Ok broke down the canister a little while ago and trying to get it running again. Water level is perfect, and I can't see any air bubbles in the hose so why is there no suction going on? I can see water at the base moving around with bits of debris where the impeller blade is obviously churning up water but there is no intake / outflow going on. I've done everything short of throw the dang thing out the window. Went through multiple searches on the forums and am not seeing anything describing my situation.
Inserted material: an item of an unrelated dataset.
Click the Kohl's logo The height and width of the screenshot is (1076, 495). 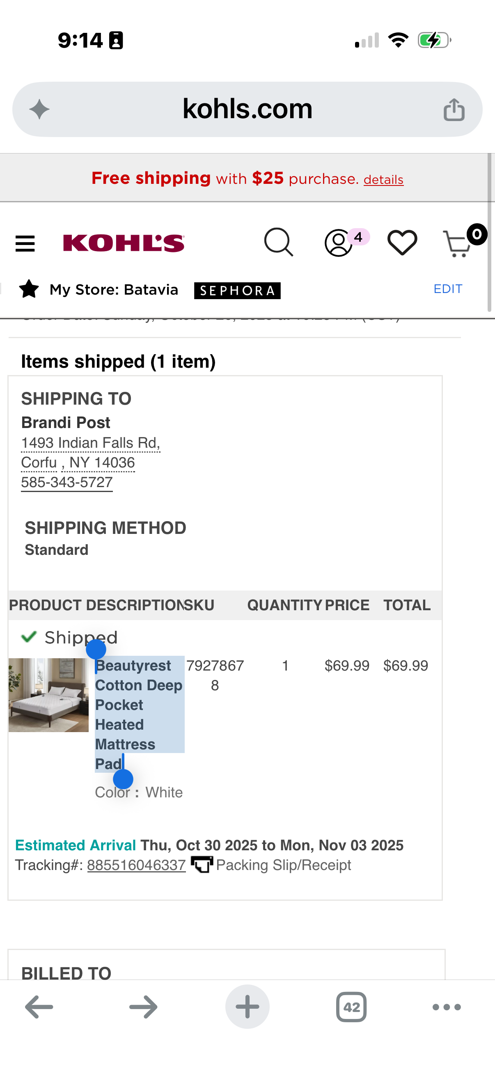(124, 243)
any help out there tonight?

thanks.


----------



## teqvet (Mar 24, 2008)

ok, so found out there IS suction but it is incredibly weak. badly so. It's strong enough to suck my finger in lightly at the intake in the tank, and I can feel a gentle push on the outflow, but it should not be so weak. what would be causing such a weak suction/flow?


----------



## mok3t (Nov 28, 2008)

Perhaps a kink in a hose? Maybe somethings lodges its way into one of the tubes or the impeller?


----------



## teqvet (Mar 24, 2008)

mok3t said:


> Perhaps a kink in a hose? Maybe somethings lodges its way into one of the tubes or the impeller?


I wish it was that obvious. Already ran the cleaner wire through the hoses just to make sure. The impeller was checked and cleaned as well. Still no luck


----------



## mok3t (Nov 28, 2008)

Then i really dont know. Faulty motor perhaps?


----------



## teqvet (Mar 24, 2008)

mok3t said:


> Then i really dont know. Faulty motor perhaps?
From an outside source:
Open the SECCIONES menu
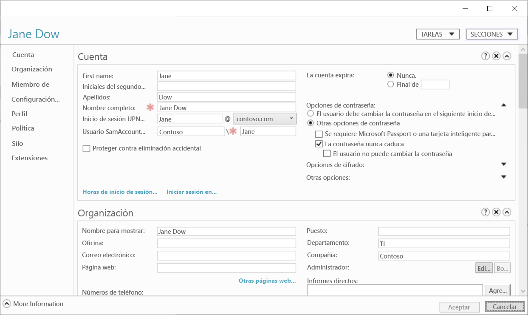 492,34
Nope. Just finished confirming that as well. Took everything off the canister and placed it on the motor base. It shot water out the outflow tube pretty strong... straight up in the kitchen sink like a geyser.


----------



## Fishbulb2 (Sep 23, 2008)

I'm not too familiar with Magnums but check the impeller again. Typically the impeller contains several parts, the magnet, shaft, and the plastic impeller paddles. Usually, manufactures make the plastic paddle piece so that it can rotate around freely until it catches on a little notch and only then spins with the magnet assembly. I've had maxi-jets pumps where this small notch has worn down so that the magnet assembly spins but the paddles don't. Even though your motor will shoot water in your sink, it could be that with the additional back pressure of the tubing and filter media, the magnet assembly just spins and the paddles slip.

Don't know if that helps but I would pull out the impeller and see if the magnet and paddle assemblies can spin independently. You could just super glue them together if you find that to be the problem.

FB[/i]


----------



## teqvet (Mar 24, 2008)

Impeller was fine. Triple checked it, again.
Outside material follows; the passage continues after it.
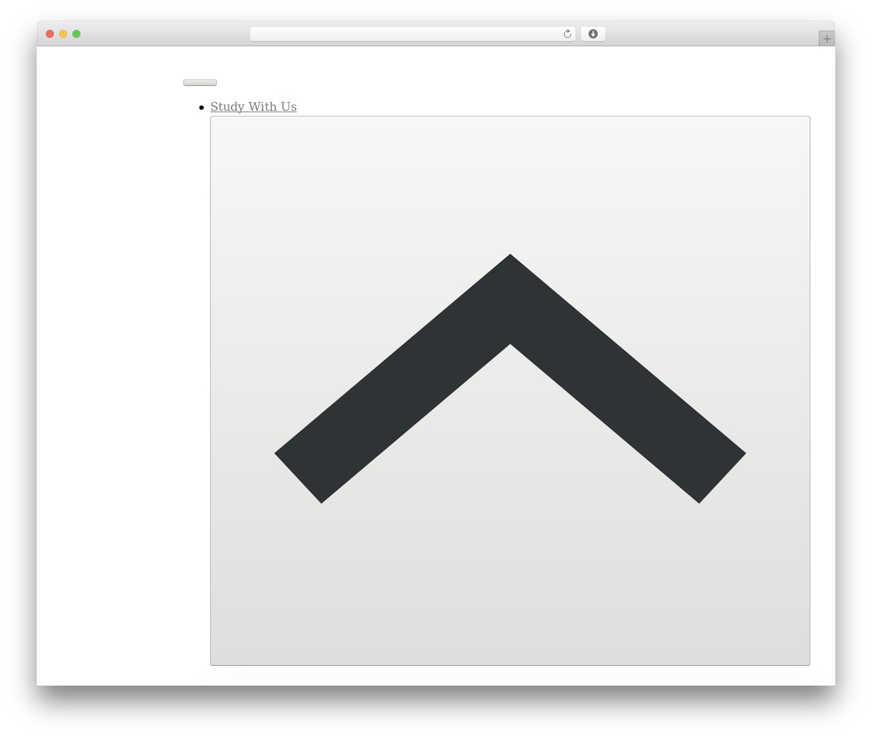This screenshot has width=872, height=738.
Task: Click the small blank gray button
Action: [x=200, y=83]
Went back to check the lines and there is a huge pocket of air stuck in my intake line after the I turn the filter off after 10seconds on. All the seals are tight, so I'm having issues figuring out why this pocket is staying. No matter how many times I disassemble the filter.


----------



## css virginia (Jan 29, 2007)

teqvet said:


> Ok broke down the canister a little while ago and trying to get it running again. Water level is perfect, and I can't see any air bubbles in the hose so why is there no suction going on? I can see water at the base moving around with bits of debris where the impeller blade is obviously churning up water but there is no intake / outflow going on. I've done everything short of throw the dang thing out the window. Went through multiple searches on the forums and am not seeing anything describing my situation.
> 
> any help out there tonight?
> 
> thanks.


** Welcome to the Magnum 350 Club  I have Never been happy with the Magnum 350 that I purchased in Dec. 2004...whenever I used it-I would always have trouble/problems with the unit. It's always one thing or another. Only ONCE did it work with strong water movement...the rest of the time it performed poorly. I "rarely" used it and it has been..."resting"...for the past 4 years. Your Comment of... " "short of throwing the thing out the window" ... is Ssoooo true!! I have been on other sites and people have seen comments from others that have experienced the Same Problems/Troubles and are frustrated with theirs also. There are better canister filters. 8) Hopefully, you will be able to get yours operating where you will be "satisfied" ... :roll: ...enough. **

...P.S.....IF you do throw the filter "out the window"...be sure to place it on video so I can view it and..."relish"...it with great pleasure... :lol: ... 8)


----------



## mbunabum (Jan 14, 2007)

...ditto that.... I have a Magnum 350 Pro that I actual paid good money for.... and a Magnum 220 that came with a used tank. I have NOT been to impressed with either one. Most time they are have full of water, gaskets are very soft and tear, media plugs quickly for a "canister" filter... I have an XP3 and (2) Fluval 405, and the magnums aren't in the same league. I can go on and on why I'm not impressed... and unfortunately I can't really think of anything good to say about them so I'll leave it at that.


----------



## R-DUB (Jun 3, 2007)

Been using Magnums for decades without any problems. If it is not "sucking" water it can only be one of three things. First is your can below your tank? It will not draw water "up-hill". They rely on gravity to fill the canister. Then the impeller will push the water out. Second a kink in the hose. (which is already been checked) Third motor/impeller (which has been checked) The other thing is did you fill the canister to the top? Is there air in the can? If so run the motor for a few seconds, then shut it off. Tip the can so the air will escape out of the out-flow tube. Then restart the motor. Good Luck. Any other help needed PM me PLEASE! I guarantee this pump will work. 
:thumb:


----------



## teqvet (Mar 24, 2008)

R-DUB said:


> Been using Magnums for decades without any problems. If it is not "sucking" water it can only be one of three things. First is your can below your tank? It will not draw water "up-hill". They rely on gravity to fill the canister. Then the impeller will push the water out. Second a kink in the hose. (which is already been checked) Third motor/impeller (which has been checked) The other thing is did you fill the canister to the top? Is there air in the can? If so run the motor for a few seconds, then shut it off. Tip the can so the air will escape out of the out-flow tube. Then restart the motor. Good Luck. Any other help needed PM me PLEASE! I guarantee this pump will work.
> :thumb:


I've done everything suggested and more. The canister is below the tank. it's worked fine for almost a year now and gone through plenty of maintenance cleanings. This is the first time I've ever had an issue with it.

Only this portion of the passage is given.